• 2009-01-09

    文字之美

    阿成的《良娼》 摘一段,

      江老先生是哈尔滨的坐地户,乳名叫宝子,是瘸子。北方人给子女命名,多带宝字:大宝、三宝、宝珠、宝银。单是‘宝子’,母亲觉得生硬,就唤他“宝儿”。站在栅栏院里,冲街软软悠悠地喊:“宝儿——来家吃饭啦——”听着有些古色古香,暖了母亲的心。

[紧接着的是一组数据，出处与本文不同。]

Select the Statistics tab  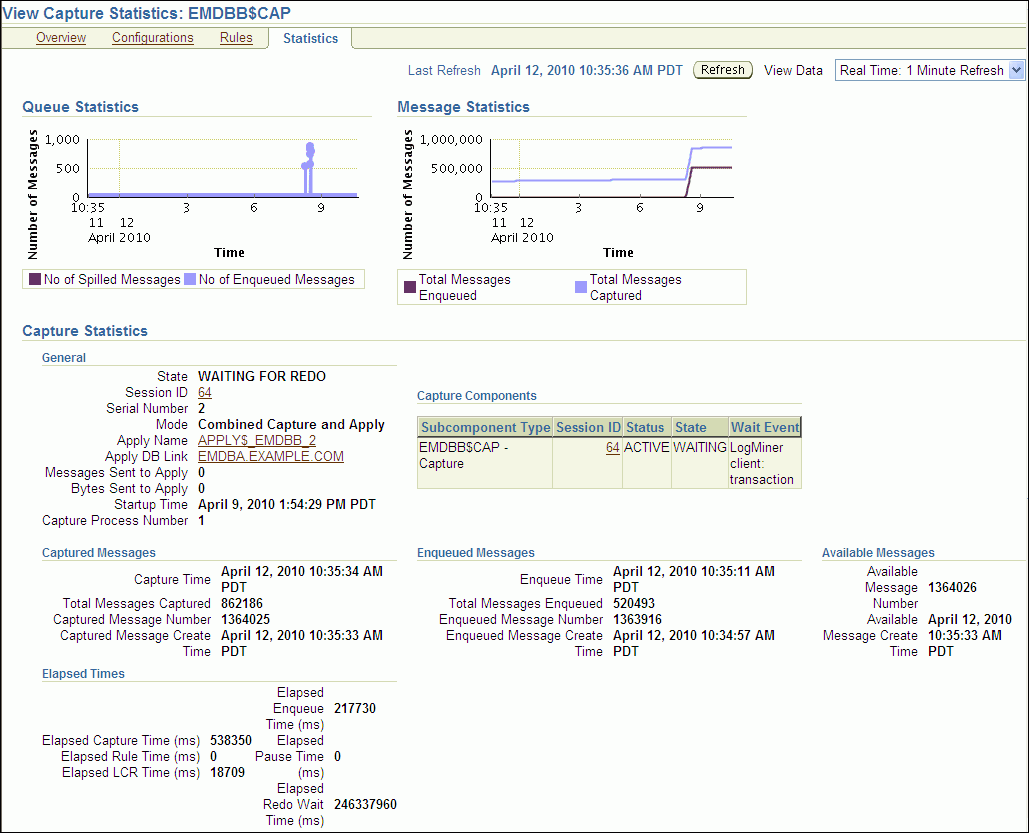click(x=310, y=39)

      江老先生的家在道外区。道外区的巷子很多,窄窄的,两面高墙,一色青砖,间有青苔漫着。江老先生的家临着江,是泥房单顶。只是很破旧了,四面危墙用杠子支着,是独门独院,北面临着一条热闹的街。院子抬掇得很干净。院子东西各植一株多花老桃树。恰春风越过万里长城,到了这里,只一夜的工夫,脱胎换骨,万朵齐绽,很爽眼,香了四邻。

      母亲的二老仙逝,家徒四墙,院徒桃花,风兮,雪兮,终而沦落风尘,卖身以为生计。

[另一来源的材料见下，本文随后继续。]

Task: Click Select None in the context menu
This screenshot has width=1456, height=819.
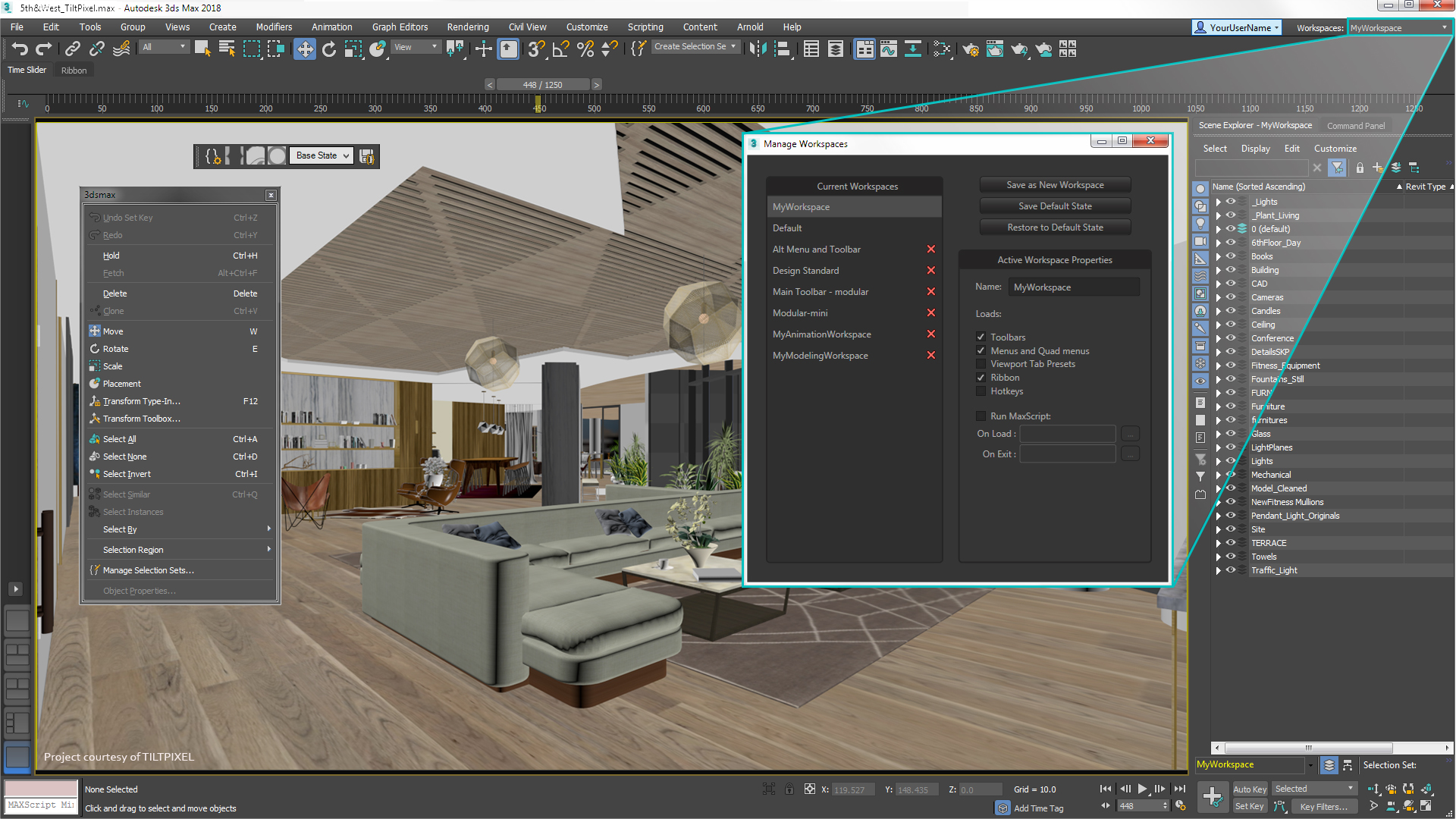Action: (x=125, y=456)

      母亲下海后,在家里接的第一位客人就是宋孝慈。宋孝慈背离妻子南北闯荡,陌路谋生,是济南人氏。很年轻。下了船,经人指点,就宿在这里。

      是夜逢春,漫天爽着小雨。雨簇桃花,潇潇洒洒,播一庭清香。宋孝慈进来,收了油伞,撂了行囊,缓缓转首,见半掩在纱帐中的母亲,婉婉约约,一双秋瞳,两黛春山。惊了脸,心里叹了好一阵。

      母亲见旅客两道箭眉,一身英气,且行止温文尔雅,心中落下许多安慰。便到灶上给他温了酒,又去院中剪了一辔雨下新韭,置两碟小菜又擀了面条,并格外卧了两个鸡子儿。端到桌上,说:“趁热”……说罢,便退到一旁替他烘烤半旧的湿衫。

      道路坎坷,人世艰辛。宋孝慈稳稳地坐了;呷温酒,听雨声,品热面,觉得不似家中,胜似家中,便湿了眼。

      “怎么干这个……”宋孝慈蔼声地问。

      母亲说:“命呗。”

      “怕么?”

      母亲听了,心里烫烫的,不觉落了泪。

      宋孝慈起身拉着母亲的手,坐在一起。

      雨下得很精道,齐刷刷,松一阵,紧一阵,落到草房上,扑籁——扑籁,闷闷的,压得心里好沉。

      宋孝慈在母亲这里住了两个多月,因囊中羞涩,心里实在盛不下母亲一片温情,便硬了硬心,找个借口,走了。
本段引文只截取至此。